校長より

        『 夏休みにに向けて 』

 

 学校が再開され、通常登校となりましたが、感染拡大のリスクがなくなるものではありません。一人一人が感染防止を心掛け、感染拡大を防いでかなければなりません

 東京都をはじめとして、大都市圏ではコロナウイルスの感染者数が4月、5月より増えている状況です。コロナウイルス感染症については、長期的な対応が求められるため、夏季休業中においても、手洗いや咳エチケット、「3つの密」を避けるなど、「新しい生活様式」を身に付け、自身と周りの人の命を守る行動をとることを習慣化してください。

 コロナウイルス感染症対策が続く中でも、社会は動いています。九州における豪雨被害、民間初・有人宇宙船打ち上げ成功、アメリカと中国の対立など、様々なことが起こっています。皆さんがそこに関わるかどうかは分かりませんが、その場面に遭遇した時に、皆さんは大きな選択を迫られることになります。

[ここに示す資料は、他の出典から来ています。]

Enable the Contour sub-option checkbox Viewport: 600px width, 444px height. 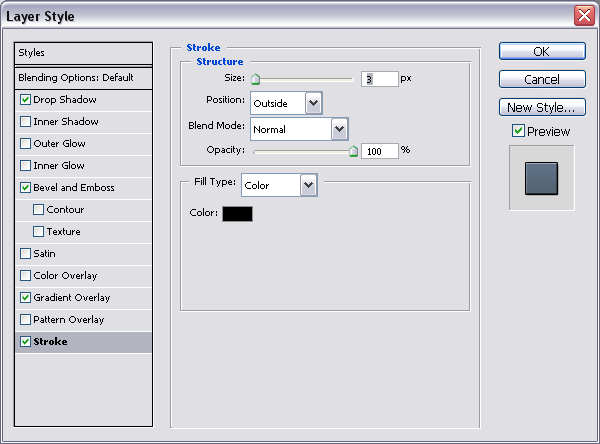click(x=39, y=210)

 特に、これから訪れるかもしれない感染第2波や自然災害などについては、冷静沈着さ、秩序感覚、他人に迷惑を掛けない心構えを忘れてはならないと思います。「窮地にこそ人間の真価が現れる」と言われていますが、窮地に大小はあると思いますが、皆さんにも真価が問われることが訪れると思います。

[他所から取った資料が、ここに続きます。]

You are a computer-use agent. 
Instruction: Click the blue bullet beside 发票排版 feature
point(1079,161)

 災害等に対する日本の秩序ある行動には、全世界が敬服しています。日本人にすれば当たり前のことが、外から見れば不思議な現象と映っているようです。

 昨年、フランス女子ワールドカップ終了後、日本人サポーターが観客席でゴミ拾いを行なっていたことに海外メディアが脚光を当て、「日本人が再び一流の振る舞い」と称賛の言葉を送っていました。日本の文化だと言ってしまえばその通りなのかもしれませんが、そうした人となりを教えているのが保護者であり学校教育であると私は思います。

 始業式でもお話ししましたが、私は、他の人を思いやる優しい気持ちが多くなればなるほど、自分自身の「心」が豊になると信じています。

 「やさしさに勝る強さなし」ともいわれています。皆さんのやさしさで周りを幸せにして、「青陵高校、一流の振る舞い」と称賛されるような学校にしてほしいと思います。